I do think a similar treatment needs to be applied to full screen windows.

Have you considered simulating the bounce by increasing/decreasing the font/widget size of a fullscreen window?

Same as some other : I tried using it for a while, and… the effects makes me feel a bit weird. The bouncing effect induce too much motion for me.

I’ve been using this the past week, I think it works pretty well.

I’m using a 13" laptop with a 27" external monitor, I would say that the pulse effect feels way better on the bigger display. When using only my laptop display it gets a little obnoxious, especially when tiling more than 2 windows (using pop shell for tiling functionality).

I think that the above problem could be fixed if the pulse scaled down more to the monitor size, so smaller monitors experience a smaller pulse.

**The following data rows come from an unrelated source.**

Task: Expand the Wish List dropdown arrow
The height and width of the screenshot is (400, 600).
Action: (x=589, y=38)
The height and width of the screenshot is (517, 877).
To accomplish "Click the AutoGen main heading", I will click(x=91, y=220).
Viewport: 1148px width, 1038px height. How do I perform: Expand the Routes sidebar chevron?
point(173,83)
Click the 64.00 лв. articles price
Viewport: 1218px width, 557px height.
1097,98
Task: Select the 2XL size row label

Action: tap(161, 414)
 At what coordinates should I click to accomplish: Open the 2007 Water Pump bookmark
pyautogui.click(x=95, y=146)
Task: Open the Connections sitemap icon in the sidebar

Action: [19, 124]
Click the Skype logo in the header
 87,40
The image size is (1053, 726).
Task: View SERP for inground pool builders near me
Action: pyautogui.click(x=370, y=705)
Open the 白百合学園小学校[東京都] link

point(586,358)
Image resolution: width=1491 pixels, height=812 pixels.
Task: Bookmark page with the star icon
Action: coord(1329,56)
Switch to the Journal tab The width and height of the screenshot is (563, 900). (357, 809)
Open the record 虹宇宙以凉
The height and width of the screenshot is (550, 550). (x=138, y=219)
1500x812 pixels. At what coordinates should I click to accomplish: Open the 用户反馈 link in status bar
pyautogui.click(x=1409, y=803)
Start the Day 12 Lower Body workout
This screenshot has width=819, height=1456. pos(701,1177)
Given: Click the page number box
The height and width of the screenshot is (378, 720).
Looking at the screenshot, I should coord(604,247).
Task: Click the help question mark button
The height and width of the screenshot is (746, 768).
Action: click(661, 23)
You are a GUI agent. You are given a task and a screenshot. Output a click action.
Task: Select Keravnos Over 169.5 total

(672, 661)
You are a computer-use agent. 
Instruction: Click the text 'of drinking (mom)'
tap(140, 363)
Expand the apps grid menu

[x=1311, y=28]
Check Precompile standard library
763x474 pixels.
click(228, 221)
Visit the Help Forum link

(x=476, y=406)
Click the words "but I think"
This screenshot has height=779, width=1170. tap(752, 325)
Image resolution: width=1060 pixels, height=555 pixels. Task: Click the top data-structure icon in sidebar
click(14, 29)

I’m going to keep using it as I care about being properly notified about which window is focused (I try not to use mouse and move around only with keyboard) and this is way better than the previous solution.

I tried it a bit and found the animation to be a little too exaggerated and disorienting, one problem that I don’t know if it is fixable by tweaking numbers is that fonts look very bad during the transition as a result of the scaling.

I don’t think this helps identifying the focus very well as the animation only plays once, if you are presented to a desktop with both Element and Discord open side-to-side there is no way to tell where is the focus. I think it would be better if the old indicator remained there (but without an associated menu, that menu is terrible for discoverability and not many apps used it) and the new effect was added but in a much subtler way (maybe using a scale of ~100.5% instead of 101%).

One thing I don’t know, is how will this work in desktops with animations turned off.

If an animation like this is going to be used, it might make sense to scale the window by a fixed number of pixels rather than relative to their size. That’s also what the hover effect for the previews in the overview switched to (before the 40 release, so the initial animation with relative scaling never made it to a stable release). This made this animation much less erratic for larger windows and more noticeable for smaller windows.

about one year ago I tried applying the idea of atmospheric perspective (What is atmospheric perspective?) to unfocused windows for the same purpose.

It should let the user control how much unfocused windows would fade into the background by adjusting the amount of transparency, desaturation, dimming and/or blur.
A subtle blur and transparency worked very well, along with the native shadow from focused window.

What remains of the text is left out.